• [OPDRACHT EN EISEN]:
Welke auteurs heeft de publicatie die in de tekst hieronder over coöperaties wordt aangehaald? Noem ze allemaal.

• [AANGELEVERDE TEKST]:
Verschillende typen sociale coöperaties spelen een belangrijke rol in het herstructureringsproces en hebben aangezet tot waardevolle sociale innovaties. Coöperaties voor arbeidsintegratie hebben veel mensen in dienst die zijn ontslagen en er niet meer in zijn geslaagd om zich een positie op de gewone arbeidsmarkt te verwerven. In enkele landen zijn sociale coöperaties grote werkgevers van personen met een handicap (zoals in Bulgarije, Tsjechië, Polen, Italië …). Coöperaties die sociale diensten aanbieden zijn actief in de herstructurering van de publieke sector. Een specifiek nieuw verschijnsel zijn de Italiaanse coöperaties die „geconfisqueerde, uit illegale activiteiten verkregen bezittingen” beheren.

4.7

In een sector die hard is getroffen door de crisis tonen woningcorporaties zich, gemeten aan het aantal nieuw gebouwde woningen, veel veerkrachtiger dan de particuliere sector. Ook doen ze meer om de uitstoot van broeikasgassen terug te dringen door de energie-efficiëntie te vergroten. Deze rol is met name van belang in enkele EU-landen, zoals Tsjechië en Polen, waar grote coöperatieve renovatieprojecten worden uitgevoerd, vaak met financiering uit het Europees Fonds voor regionale ontwikkeling.

4.8

Een snelle blik op enkele Europese landen leert ons dat coöperatieve ondernemingen relatief beter presteren als het gaat om groei, werkgelegenheid, het percentage bedrijven dat overleeft en het aantal startende bedrijven (zie met name: Zevi A., Zanotti A., Soulage F. en Zelaia A. (2011), „Beyond the crisis: Cooperatives, Work, Finance”, („Na de crisis: coöperaties, werk, financiering”), Cecop Publications, Brussel 2011).

4.8.1

In 2009 steeg de omzet van coöperaties in het Verenigd Koninkrijk met 10 %, terwijl de economie van het Verenigd Koninkrijk met 4,9 % kromp. In 2010 liet de Britse economie als geheel een groei van 1,9 % liet zien, maar groeide de coöperatieve sector met 4,4 %. Het aantal coöperaties in het Verenigd Koninkrijk neemt gestaag toe, met 9 % in 2010. In alle sectoren van de economie wint het coöperatieve model terrein.

• [FRAGMENT UIT DATASET]:
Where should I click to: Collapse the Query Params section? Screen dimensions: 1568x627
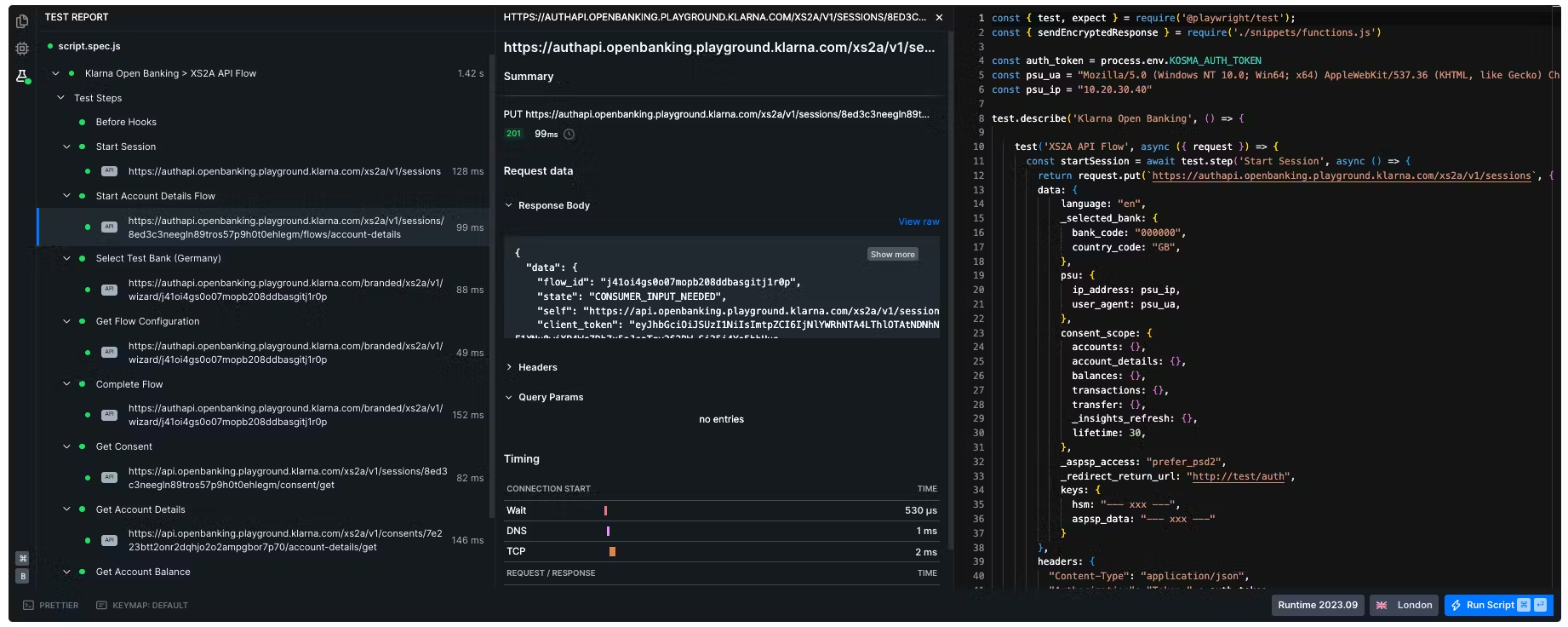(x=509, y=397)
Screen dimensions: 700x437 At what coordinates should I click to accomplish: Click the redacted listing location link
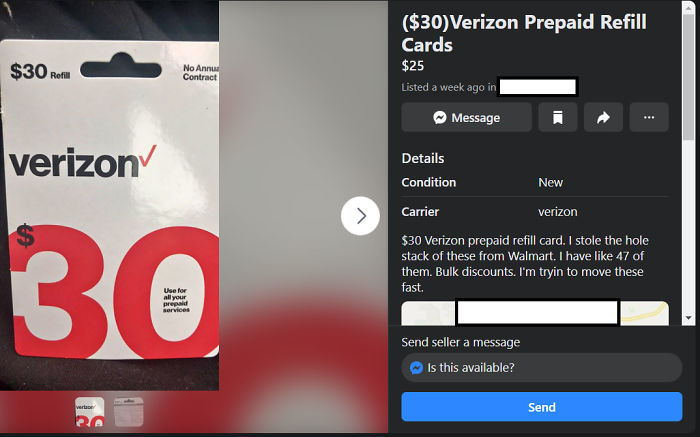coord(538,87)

• [EINDRESULTAAT]:
Zevi A., Zanotti A., Soulage F. en Zelaia A.